* Requirement *
Begin at the line containing "Go back to home (1404, 295)" in the entries below and end at the line containing "Art meets craft"; transcribe that range exactly and nothing outside it.

[Stored records]
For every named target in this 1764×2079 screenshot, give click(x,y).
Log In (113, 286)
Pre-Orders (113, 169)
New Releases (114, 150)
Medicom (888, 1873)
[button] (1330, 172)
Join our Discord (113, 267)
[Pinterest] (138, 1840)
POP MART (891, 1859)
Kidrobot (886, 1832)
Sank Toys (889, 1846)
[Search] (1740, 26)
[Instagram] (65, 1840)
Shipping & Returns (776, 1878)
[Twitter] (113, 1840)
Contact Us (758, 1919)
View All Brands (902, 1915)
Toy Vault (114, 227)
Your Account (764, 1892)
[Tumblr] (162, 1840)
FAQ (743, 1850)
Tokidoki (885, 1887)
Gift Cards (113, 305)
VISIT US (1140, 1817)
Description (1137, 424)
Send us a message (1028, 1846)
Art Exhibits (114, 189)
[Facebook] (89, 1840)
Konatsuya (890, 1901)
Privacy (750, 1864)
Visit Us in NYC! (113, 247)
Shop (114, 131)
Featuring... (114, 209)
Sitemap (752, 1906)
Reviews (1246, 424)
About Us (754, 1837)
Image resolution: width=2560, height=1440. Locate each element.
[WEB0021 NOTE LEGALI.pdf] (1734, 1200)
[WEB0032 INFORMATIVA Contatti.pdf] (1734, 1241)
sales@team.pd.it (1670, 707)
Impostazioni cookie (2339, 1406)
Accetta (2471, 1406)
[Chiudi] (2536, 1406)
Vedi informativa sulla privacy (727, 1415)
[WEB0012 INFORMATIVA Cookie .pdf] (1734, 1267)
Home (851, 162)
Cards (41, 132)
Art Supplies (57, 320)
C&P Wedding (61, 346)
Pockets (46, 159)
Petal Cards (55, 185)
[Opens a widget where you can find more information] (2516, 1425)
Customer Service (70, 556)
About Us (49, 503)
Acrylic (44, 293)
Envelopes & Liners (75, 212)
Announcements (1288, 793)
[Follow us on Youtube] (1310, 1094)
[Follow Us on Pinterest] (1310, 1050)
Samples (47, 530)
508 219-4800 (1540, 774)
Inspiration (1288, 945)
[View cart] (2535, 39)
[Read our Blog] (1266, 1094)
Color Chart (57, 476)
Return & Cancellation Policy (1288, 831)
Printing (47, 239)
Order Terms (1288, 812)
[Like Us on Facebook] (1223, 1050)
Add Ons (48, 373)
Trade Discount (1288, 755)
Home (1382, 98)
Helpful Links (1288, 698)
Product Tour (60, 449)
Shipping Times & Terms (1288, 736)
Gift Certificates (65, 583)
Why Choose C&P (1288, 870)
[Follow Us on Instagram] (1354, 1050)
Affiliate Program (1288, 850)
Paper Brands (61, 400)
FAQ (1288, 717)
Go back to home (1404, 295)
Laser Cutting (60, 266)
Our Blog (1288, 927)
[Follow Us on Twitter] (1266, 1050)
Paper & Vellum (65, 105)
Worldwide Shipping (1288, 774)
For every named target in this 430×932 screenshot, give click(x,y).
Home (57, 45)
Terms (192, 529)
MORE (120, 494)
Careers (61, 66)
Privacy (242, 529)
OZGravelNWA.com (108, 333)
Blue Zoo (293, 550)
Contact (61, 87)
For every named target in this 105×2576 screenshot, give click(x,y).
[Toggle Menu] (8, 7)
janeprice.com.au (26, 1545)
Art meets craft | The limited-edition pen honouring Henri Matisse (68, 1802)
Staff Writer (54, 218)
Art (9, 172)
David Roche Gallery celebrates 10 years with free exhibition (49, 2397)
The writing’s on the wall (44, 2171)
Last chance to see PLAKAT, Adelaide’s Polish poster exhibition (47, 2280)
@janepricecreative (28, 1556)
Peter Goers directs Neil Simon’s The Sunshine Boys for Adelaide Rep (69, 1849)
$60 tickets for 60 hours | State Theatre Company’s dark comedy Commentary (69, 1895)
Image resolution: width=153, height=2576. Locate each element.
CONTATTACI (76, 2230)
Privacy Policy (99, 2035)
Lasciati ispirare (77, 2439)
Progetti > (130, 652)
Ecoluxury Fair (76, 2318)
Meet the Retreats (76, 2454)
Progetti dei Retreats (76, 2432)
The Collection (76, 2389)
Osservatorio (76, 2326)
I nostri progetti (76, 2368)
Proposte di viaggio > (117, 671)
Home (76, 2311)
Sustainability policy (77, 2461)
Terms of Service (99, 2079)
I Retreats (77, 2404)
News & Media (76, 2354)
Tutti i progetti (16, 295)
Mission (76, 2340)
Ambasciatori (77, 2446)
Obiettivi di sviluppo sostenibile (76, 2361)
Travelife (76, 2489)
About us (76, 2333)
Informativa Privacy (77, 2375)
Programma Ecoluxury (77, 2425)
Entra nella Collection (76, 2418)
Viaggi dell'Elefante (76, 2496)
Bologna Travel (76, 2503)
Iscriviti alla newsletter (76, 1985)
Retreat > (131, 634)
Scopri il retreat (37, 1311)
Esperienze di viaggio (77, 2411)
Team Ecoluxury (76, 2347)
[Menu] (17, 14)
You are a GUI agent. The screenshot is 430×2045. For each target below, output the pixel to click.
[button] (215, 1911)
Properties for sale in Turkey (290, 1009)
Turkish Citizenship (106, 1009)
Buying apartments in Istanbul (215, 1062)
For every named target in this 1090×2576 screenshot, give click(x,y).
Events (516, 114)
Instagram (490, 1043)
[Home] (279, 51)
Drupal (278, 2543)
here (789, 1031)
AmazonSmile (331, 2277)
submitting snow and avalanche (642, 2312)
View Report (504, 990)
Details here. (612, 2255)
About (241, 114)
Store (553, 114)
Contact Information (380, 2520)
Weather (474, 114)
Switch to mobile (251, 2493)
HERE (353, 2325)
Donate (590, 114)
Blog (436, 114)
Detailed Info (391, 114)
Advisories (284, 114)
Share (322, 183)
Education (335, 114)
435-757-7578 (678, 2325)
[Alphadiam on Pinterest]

* Written response *
Go back to home (1404, 295)
Laser Cutting (60, 266)
Our Blog (1288, 927)
[Follow Us on Twitter] (1266, 1050)
Paper & Vellum (65, 105)
Worldwide Shipping (1288, 774)
For every named target in this 430×932 screenshot, give click(x,y).
Home (57, 45)
Terms (192, 529)
MORE (120, 494)
Careers (61, 66)
Privacy (242, 529)
OZGravelNWA.com (108, 333)
Blue Zoo (293, 550)
Contact (61, 87)
For every named target in this 105×2576 screenshot, give click(x,y).
[Toggle Menu] (8, 7)
janeprice.com.au (26, 1545)
Art meets craft | The limited-edition pen honouring Henri Matisse (68, 1802)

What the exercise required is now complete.